And sometimes, just sometimes, the show itself makes me want to quote everything Ziggy says.
Ziggy: Look in a mirror, people. We're in no position to be sitting in judgment of anything weird!
Dillon: Man's got a point.
Ziggy: If Dr. K could hear you now...
That aside, this story follows straight up and starts at the very end of the episode "My Brother's Keeper." RPM doesn't shy away from Big Moments just because it doesn't know where to go with them. I respect that ♥
steering you home
One minute he was pacing the floor of the lab, bright cracked cement under his feet and that damn buzzing noise in his head as he tried to sort through dozens of results a second. Normal, normal, NORMAL. All a lie. His body was betraying him, telling him everything was fine when at any second he could find himself--
Lying on that same floor, staring up at the lofty struts running power and equipment to every part of the building. With a blasting cannon right next to him. Ziggy was giving him too much space and Scott looked like he was about to pounce. Summer's voice, the first one he heard, saying, "The virus has fallen back to its original growth rate!"
Well, fuck. Now he was supposed to be happy that he was only losing control of himself as quickly as he had been before. Charming.
"I'm getting really sick of asking this," Dillon gritted, shoving himself up. Scott was sizing him up. Ziggy was trying to nonchalantly sidle toward the cannon, probably to pick it up and get it out of the way. Summer seemed to be the one in the know, so he directed the question at her. "What happened?"
Flynn was right behind her, which definitely didn't bode well. Summer could kick his butt when he wasn't trying, so if Flynn thought she needed backup then he must have been trying. She was shaking her head, opening her mouth and probably--annoyingly--about to say she didn't know.
"What just happened," a familiar voice cut in, "is I that entered the base code for the Venjix virus."
She was standing up behind her computer screens, face just visible over the forward monitor. She looked defeated but not physically hurt. The team would have protected her at all costs.
The rest of the team. Everyone but him. Because he was the one they had to protect her from.
"I know it," she was saying, "because I'm the one who wrote it."
Holy shit. His brain finally stopped analyzing and started synthesizing: he had no idea what she had done, but he knew what she was saying. She was telling them, all of them, that she'd created the thing that took over the world.
"I'm the one who released it. Everything that's happened--everything you've been through--it's all my fault."
He'd given it some thought. She'd trained them all to stay calm, so he figured any retribution on their part would be calculated. She shouldn't be in immediate danger.

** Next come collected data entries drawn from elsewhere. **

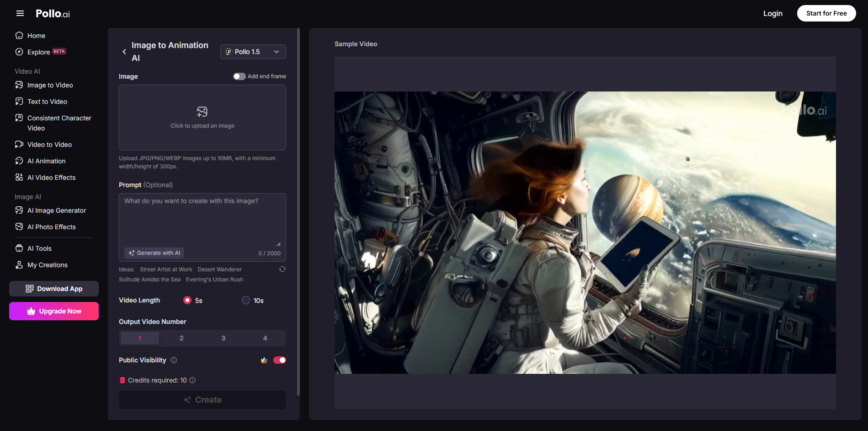Image resolution: width=868 pixels, height=431 pixels.
Task: Click the upload image icon
Action: (202, 112)
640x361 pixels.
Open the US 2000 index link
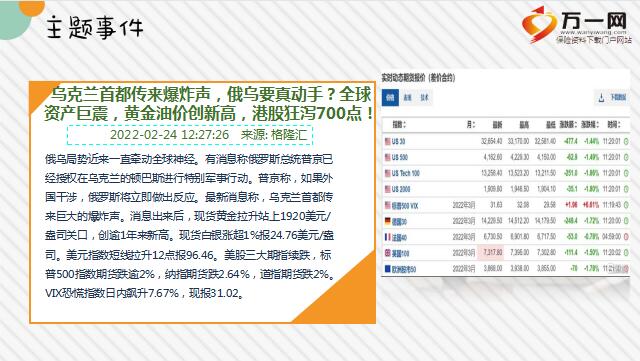[401, 189]
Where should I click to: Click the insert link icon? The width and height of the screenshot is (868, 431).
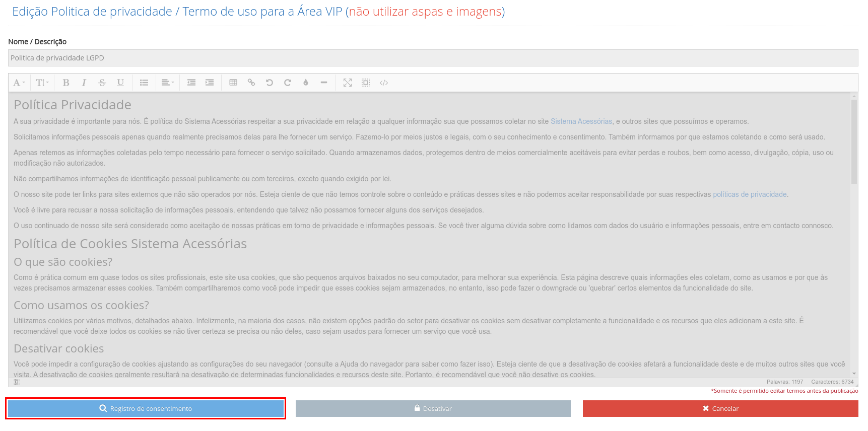tap(251, 83)
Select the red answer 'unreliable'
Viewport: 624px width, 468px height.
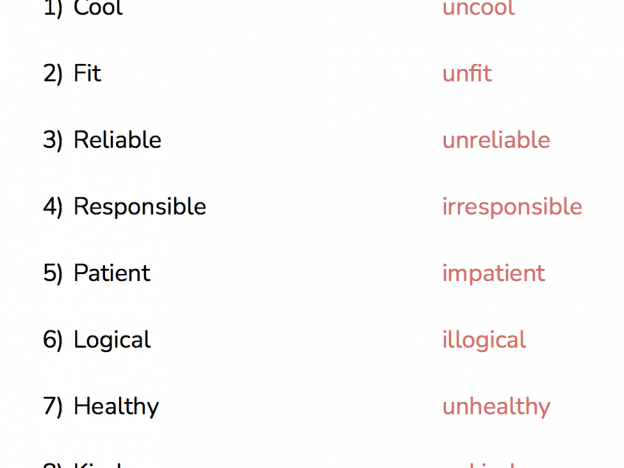[496, 140]
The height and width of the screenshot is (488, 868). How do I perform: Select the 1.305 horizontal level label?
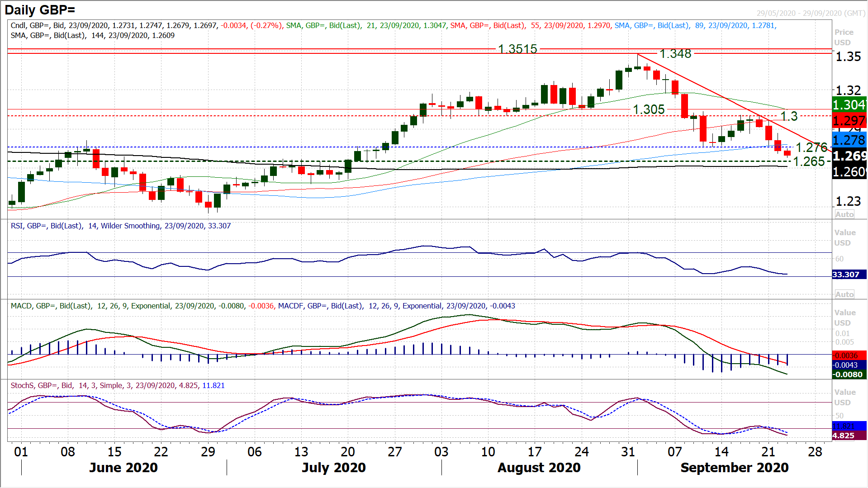[649, 109]
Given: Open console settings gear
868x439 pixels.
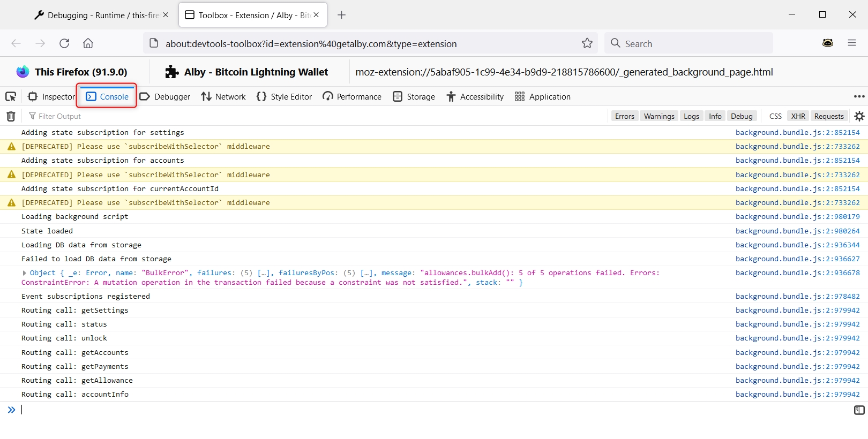Looking at the screenshot, I should 859,116.
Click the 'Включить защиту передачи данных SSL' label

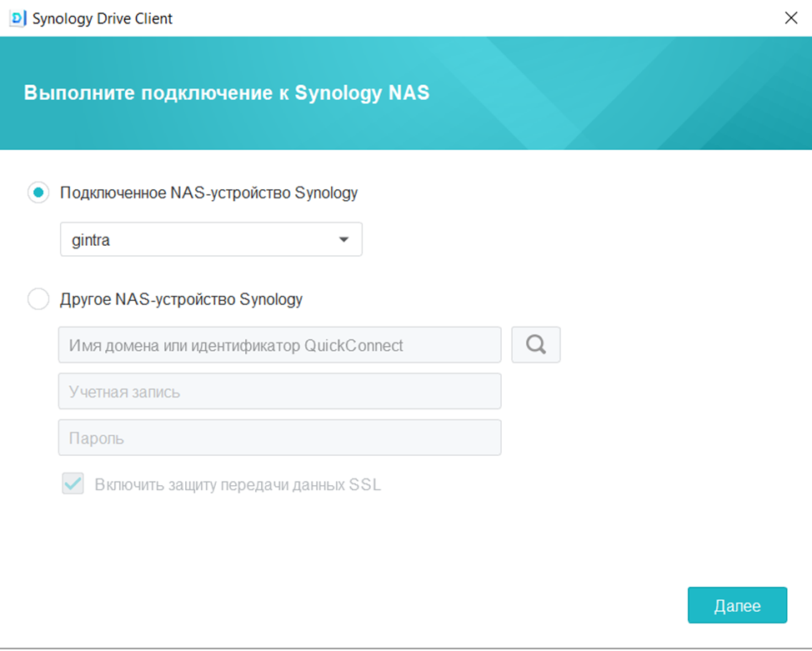tap(238, 485)
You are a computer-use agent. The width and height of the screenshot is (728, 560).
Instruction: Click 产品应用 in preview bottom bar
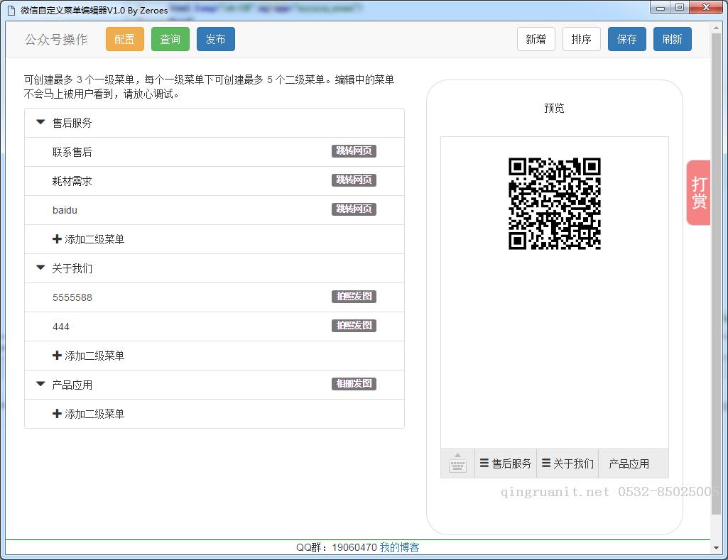tap(629, 463)
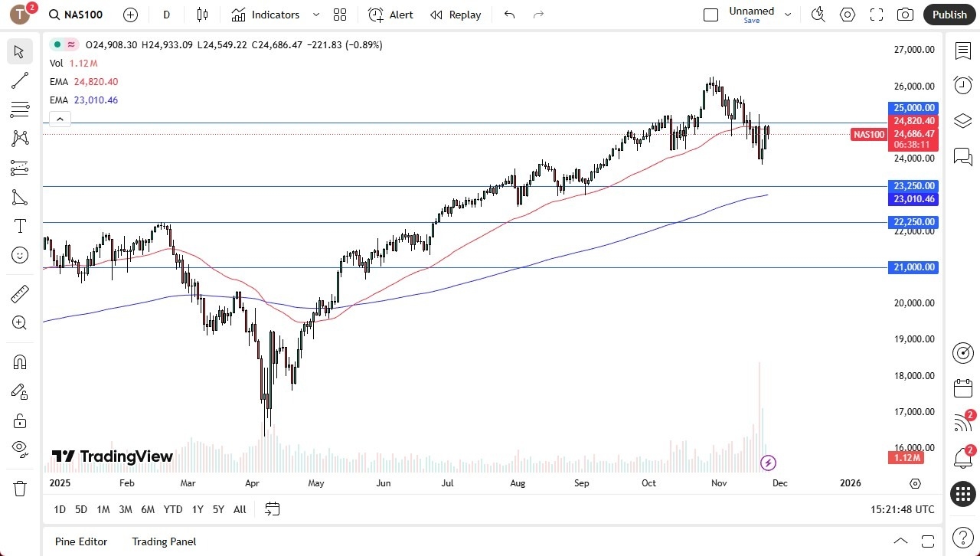Hide all drawings with the eye icon

pyautogui.click(x=19, y=448)
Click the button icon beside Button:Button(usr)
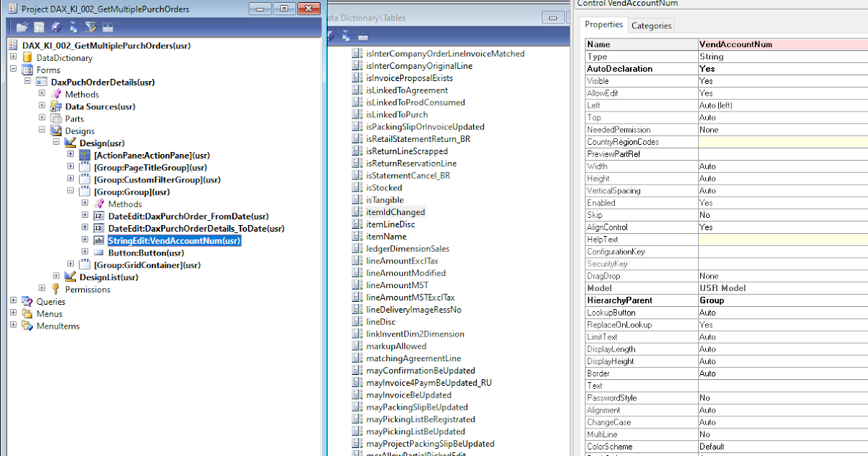Viewport: 868px width, 456px height. coord(98,253)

But she cared what they thought, whether she admitted it or not, so he'd tried to project likely reactions and most effective counter-arguments.
Ziggy wouldn't believe it, not at first. Then he would assume it was an accident and nothing they could say would ever dissuade him. There was no threat from that corner.
Flynn would accept it, because redemption was part of the way he looked at the world. Bad guys did bad things, and if someone was doing good things then they obviously weren't bad. Flynn might even feel sorry for her, carrying the kind of guilt she did.
Which left Summer and Scott. They had both lost more on the way to Corinth than they had found once they got there, and their moralities were more ambiguous. It was entirely possible that either one of them might decide the consequences of the Venjix virus outweighed any effort made to stop it.
"Did you mean it?" Ziggy asked at last.
She gave him a look like she didn't even understand the question. "Mean what?"
"To release a virus that would destroy the world," he said.
"No, of course not." She didn't even sound indignant about it. She sounded like she didn't care, like it didn't matter. Like her intent was immaterial.
"Well, there you go then," Ziggy said. "It was an accident. You're trying to fix it. We're on your side, Dr. K. End of story."
"Okay, wait a second." Scott held up a hand, giving his head a shake like he hadn't really heard any of it the first time. "Did you just say you wrote the Venjix base code?"
"Aye, well, it sort of makes sense," Flynn said carefully. "I mean, our technology isn't that far removed from theirs, is it."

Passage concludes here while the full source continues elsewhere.